Claude Opus 4.7 "Weaker" Debate: Anthropic Stops Guessing User Intent, Executes Strictly

Claude Opus 4.7 "Weaker" Debate: Anthropic Stops Guessing User Intent, Executes Strictly

“Feels Weaker”

On May 1, 2026, an interesting phenomenon emerged in the Chinese AI community: multiple users reported on social platforms that Claude Opus 4.7 “seems weaker.”

A typical observation:

Asked around and many people feel Claude Opus 4.7 seems weaker. The more likely reason is that it no longer guesses what you want — it does exactly what you write.

This is not an isolated voice. Similar feedback is growing across Reddit, X/Twitter, and major AI communities.

But the key issue is not whether model capability has declined, but that Anthropic has changed Claude’s interaction philosophy.

From “Mind Reading” to “Instruction Following”

Looking at Claude’s iteration history, Anthropic has been adjusting a core balance point:

Proactive Help vs. Strict Compliance

In previous versions, Claude tended to:

  • Infer the user’s “true intent” (even when expression was unclear)
  • Proactively supplement content the user did not explicitly request
  • Give “benevolent interpretation” and optimization to instructions

The benefit of this strategy: users do not need to write perfect prompts; Claude will “think for you.”

But the costs are also obvious:

  • Sometimes users clearly request A, but Claude gives B (because it “thinks B is better”)
  • In coding scenarios, “taking initiative” modifications may introduce bugs
  • Users need to spend time “correcting” Claude’s over-performance

Opus 4.7’s strategy shift is: I do what you write, I do what you say, I no longer make decisions for you.

This Is Not Regression, It Is Alignment Philosophy Adjustment

From a technical perspective, this involves changes to the RLHF objective function:

Old objective: Maximize “user satisfaction” — the model proactively supplements and optimizes

New objective: Maximize “instruction compliance” — the model strictly follows the user’s literal meaning

Both objectives have no absolute优劣, only differences in applicable scenarios:

DimensionMind-Reading ModeStrict Mode
Creative Writing✅ Good at supplementing and expanding❌ May be too conservative
Code Generation❌ May introduce unrequested modifications✅ Implements exactly as required
Data Analysis⚠️ May choose analysis methods user does not need✅ Only executes specified analysis
Translation✅ Good at free translation and context adaptation⚠️ May be too literal
Automation Workflows❌ May deviate from expected steps✅ Strictly executes each step

Why Anthropic Made This Shift

Several possible reasons:

1. Rise of Developer Users

As Claude Code becomes a core product, the proportion of developer users has increased significantly. What developers need most is predictability — code cannot be “approximately right,” it must be precise. For developers, “do what I say” is far more important than “do what you think is best.”

2. Agent Scenario Demands

In agent workflows, Claude is often a link in an automated process. “Taking initiative” here is catastrophic — downstream steps depend on precise input formats.

3. Safety and Compliance Considerations

“Guessing user intent” poses risks at the safety level: the model may “benevolently” make decisions the user did not authorize. In enterprise and compliance scenarios, strict compliance is the safer choice.

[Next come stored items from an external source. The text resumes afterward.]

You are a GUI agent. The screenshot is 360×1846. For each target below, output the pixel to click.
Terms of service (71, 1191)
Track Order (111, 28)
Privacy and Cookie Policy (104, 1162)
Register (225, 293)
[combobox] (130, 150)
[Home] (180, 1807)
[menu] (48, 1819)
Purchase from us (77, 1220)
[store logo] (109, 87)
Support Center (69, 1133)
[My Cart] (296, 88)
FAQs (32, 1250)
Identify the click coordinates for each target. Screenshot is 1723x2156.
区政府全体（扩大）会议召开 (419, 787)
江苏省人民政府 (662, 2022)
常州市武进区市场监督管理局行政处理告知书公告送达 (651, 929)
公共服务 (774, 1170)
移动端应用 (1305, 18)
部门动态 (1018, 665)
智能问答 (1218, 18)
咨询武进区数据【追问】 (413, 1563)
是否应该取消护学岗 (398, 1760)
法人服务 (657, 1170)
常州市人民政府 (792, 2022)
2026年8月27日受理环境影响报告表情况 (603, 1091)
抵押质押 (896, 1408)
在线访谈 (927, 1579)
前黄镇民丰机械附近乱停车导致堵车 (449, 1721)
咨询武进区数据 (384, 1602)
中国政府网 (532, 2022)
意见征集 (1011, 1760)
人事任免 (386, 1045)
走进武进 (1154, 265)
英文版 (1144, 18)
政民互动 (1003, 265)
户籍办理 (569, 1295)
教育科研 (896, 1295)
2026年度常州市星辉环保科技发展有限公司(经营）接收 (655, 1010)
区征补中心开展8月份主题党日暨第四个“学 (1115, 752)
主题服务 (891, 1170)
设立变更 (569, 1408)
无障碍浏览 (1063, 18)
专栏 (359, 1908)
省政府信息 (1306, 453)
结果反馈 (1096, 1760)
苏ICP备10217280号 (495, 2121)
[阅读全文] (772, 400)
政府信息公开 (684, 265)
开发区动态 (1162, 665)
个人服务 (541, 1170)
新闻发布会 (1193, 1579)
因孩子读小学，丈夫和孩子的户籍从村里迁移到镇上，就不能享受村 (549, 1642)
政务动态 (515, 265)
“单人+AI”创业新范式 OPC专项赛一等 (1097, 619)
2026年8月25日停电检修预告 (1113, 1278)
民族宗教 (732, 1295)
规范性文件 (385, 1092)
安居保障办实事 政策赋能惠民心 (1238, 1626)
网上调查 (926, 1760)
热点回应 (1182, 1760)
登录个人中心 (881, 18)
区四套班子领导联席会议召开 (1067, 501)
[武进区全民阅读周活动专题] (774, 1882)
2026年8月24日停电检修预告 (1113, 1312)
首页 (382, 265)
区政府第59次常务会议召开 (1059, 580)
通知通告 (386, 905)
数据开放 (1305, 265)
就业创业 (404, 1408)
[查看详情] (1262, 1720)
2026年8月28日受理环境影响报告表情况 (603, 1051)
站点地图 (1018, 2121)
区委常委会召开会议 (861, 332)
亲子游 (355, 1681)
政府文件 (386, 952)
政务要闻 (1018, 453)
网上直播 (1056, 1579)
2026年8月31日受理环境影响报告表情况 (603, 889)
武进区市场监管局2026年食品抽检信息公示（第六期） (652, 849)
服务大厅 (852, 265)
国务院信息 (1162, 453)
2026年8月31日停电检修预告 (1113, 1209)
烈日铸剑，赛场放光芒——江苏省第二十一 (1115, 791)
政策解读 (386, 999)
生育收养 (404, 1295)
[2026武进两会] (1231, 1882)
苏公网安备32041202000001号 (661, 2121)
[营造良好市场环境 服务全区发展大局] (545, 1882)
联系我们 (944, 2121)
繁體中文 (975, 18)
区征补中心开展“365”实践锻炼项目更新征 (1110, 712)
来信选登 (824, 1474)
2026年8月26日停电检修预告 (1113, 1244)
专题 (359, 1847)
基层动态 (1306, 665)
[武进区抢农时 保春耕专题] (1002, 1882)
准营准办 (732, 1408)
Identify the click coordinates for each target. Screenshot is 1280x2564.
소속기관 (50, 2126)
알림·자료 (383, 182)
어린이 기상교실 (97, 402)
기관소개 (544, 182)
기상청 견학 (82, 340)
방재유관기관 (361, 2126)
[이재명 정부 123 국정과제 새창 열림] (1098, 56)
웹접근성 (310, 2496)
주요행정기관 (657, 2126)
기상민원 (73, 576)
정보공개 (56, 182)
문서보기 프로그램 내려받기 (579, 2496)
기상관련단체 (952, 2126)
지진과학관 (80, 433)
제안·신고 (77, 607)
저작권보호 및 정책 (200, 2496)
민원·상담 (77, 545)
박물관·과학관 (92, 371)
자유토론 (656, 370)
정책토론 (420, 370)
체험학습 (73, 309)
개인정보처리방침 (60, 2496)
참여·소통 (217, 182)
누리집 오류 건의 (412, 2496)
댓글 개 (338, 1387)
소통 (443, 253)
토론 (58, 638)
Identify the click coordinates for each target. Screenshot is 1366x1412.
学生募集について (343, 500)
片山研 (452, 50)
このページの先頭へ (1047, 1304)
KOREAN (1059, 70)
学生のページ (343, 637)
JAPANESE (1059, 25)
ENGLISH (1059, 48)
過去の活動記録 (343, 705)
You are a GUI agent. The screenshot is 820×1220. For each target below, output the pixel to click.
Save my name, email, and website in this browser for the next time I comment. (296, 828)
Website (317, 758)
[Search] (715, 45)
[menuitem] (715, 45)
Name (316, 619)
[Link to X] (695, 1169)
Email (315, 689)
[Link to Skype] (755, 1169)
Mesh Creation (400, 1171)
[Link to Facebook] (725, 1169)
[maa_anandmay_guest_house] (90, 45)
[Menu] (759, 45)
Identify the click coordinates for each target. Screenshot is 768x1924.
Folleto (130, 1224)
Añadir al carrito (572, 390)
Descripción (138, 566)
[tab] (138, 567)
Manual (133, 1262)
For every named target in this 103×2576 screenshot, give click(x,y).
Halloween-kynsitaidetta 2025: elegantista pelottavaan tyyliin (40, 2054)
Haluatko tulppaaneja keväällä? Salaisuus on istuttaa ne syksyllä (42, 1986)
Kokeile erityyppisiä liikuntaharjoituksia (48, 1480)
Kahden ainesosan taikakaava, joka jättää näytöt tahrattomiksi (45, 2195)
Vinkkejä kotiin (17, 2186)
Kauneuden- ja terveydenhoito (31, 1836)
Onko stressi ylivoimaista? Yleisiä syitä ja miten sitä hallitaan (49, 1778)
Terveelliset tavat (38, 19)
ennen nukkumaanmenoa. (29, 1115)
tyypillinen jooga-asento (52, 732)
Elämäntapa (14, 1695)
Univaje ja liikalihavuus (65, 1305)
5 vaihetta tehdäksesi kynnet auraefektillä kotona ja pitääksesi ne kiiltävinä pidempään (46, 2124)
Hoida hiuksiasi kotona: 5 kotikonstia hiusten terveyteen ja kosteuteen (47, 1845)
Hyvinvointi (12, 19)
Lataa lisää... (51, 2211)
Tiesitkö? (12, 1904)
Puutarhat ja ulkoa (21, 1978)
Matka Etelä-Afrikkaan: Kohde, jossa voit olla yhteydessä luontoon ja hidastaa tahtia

4. Accumulation of User Feedback

Anthropic’s 81,000-user survey (released in late March) may have provided data support — large numbers of users feedback wanting Claude to be more “obedient” rather than more “smart.”

How Users Should Adapt

For users accustomed to the “mind-reading” mode:

  • Need to express requirements more explicitly, including “please proactively supplement content you think is relevant”
  • For creative tasks, can add instructions: “Please freely expand, do not be completely constrained by my framework”
  • Understand this is a strategy adjustment, not capability degradation

For developers:

  • This is good news for you — Claude Code behavior will be more predictable
  • Precise instructions will get precise execution

For agent workflows:

  • Strict mode is more suitable for automation scenarios
  • Reduces downstream errors caused by “AI擅自 changing formats”

Industry Perspective: This Is a Trend, Not an Isolated Case

Claude’s strategy shift is not an isolated event:

  • GPT-5.5: Also enhancing instruction compliance precision
  • Qwen 3.6: Optimized for agentic coding and tool use, essentially also requiring precise execution
  • Gemini: Google Cloud CEO Kurian hinted the new version will focus more on “controllability”

The entire industry is shifting from “the smarter AI the better” to “the more controllable AI the better.” This marks AI applications moving from the “tasting phase” to the “production phase.”

Verdict

Opus 4.7 has not become weaker, it just no longer thinks for you.

For users who need AI to assist with creativity and expand thinking, this may require an adaptation period.

But for users who need AI to precisely execute tasks (developers, agent workflows, enterprise automation), this is a clear improvement.

Anthropic’s choice is clear: in production scenarios, predictability is more important than surprises.